Un poëme accompagne le générique de ce film. Il constituera une bande-son-texte parfaite pour l’ambiance de cette reprise d’activités :
It all moves so quickly now
These days it all changes
Nothing stable
Nothin static
Nothing to stand on or cling to
No maps for these territories
Though they are of our own creation
No myth for these countries of the mind
Accelerating constantly
Toward some null point of post-humanity
Accelerating constantly
No maps
No maps for these territories
Je n’ai pas vu « No maps for these territories », mais ça me fait furieusement penser à la fin du plus beau film (à mon goût de Wim Wenders) : « L’état des choses ». La limousine est un camping car, la promenade était la dernière (pour cause de film en noir et blanc) et ce que Wenders veut peut-être signifier c’est, qu’au-delà de la normalité de la production du cinéma, les territoires sont également inconnus.
Et si le poème de Gibson répondait à la complainte sur Hollywood qui clôt le film de Wenders (que je retrouverai peut-être dans ma bibliothèque en léger désordre…)

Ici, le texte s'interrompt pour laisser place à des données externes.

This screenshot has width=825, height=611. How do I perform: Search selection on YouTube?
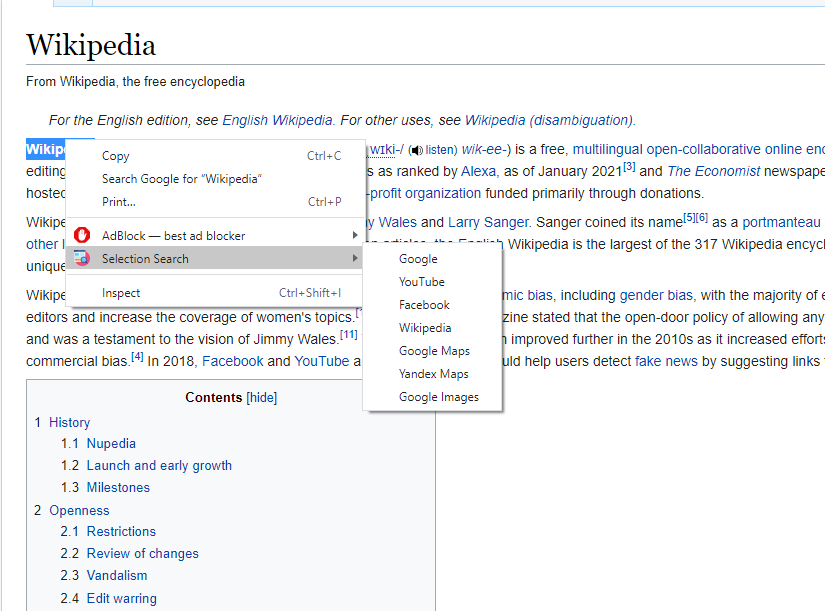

C’est agaçant, arrivé à un certain âge certain de se dire de plus en plus souvent qu’on a déjà vu ça quelque part et qu’il y a de moins en moins de territoires inconnus, même si on connait toujours aussi mal ses siens propres.
“Hollywood, Hollywood
never been a place people had it so good
like Hollywood, like Hollywood.
What do you do with your life, my friend,
in Hollywood, in Hollywood?”
Ah oui !!
Territoires jamais tout à fait inexplorés : je n’ai pas encore vu l’état des choses, mais j’ai vu, par contre, « route one » de robert kramer, avec qui wenders a travaillé son propre film, et ce sont des images obsédantes, qui se plaquent sur le monde et s’imposent à sa place, à tel point qu’on ne saurait dire ce qu’est le réel (et c’est en partie le propos, je crois).
Du coup, grosse envie de Wenders, là. En plus, on erre tellement depuis quelques temps… autant le faire volontairement.
Good words.
Dans le dernier (pas seulement d’un point de vue chronologique, mais aussi, à en croire son auteur, dans le rôle de l’ultime opus) de Bela Tarr (Le cheval de Turin, sorti cette semaine sur les écrans), l’ouverture se situe dans la ville sus-mentionnée en 1899 : un philosophe enlace en pleurs un cheval d’attelage épuisé et brutalisé par son cocher. J’ai déjà eu l’occasion de faire allusion ici-même à cet épisode. Je continue à espérer que le cheval s’est remis de cette aventure. Ce que l’histoire ne raconte pas (ou ne racontait pas jusqu’alors) alors qu’elle ne nous épargne guère de détails sur la suite de la vie du philosophe.
Comme le film est peu explicite (c’est quand même du Bela Tarr…), je me demande si c’est la vie du cheval qui est racontée dans le film. Tout éclairage serait le bienvenu.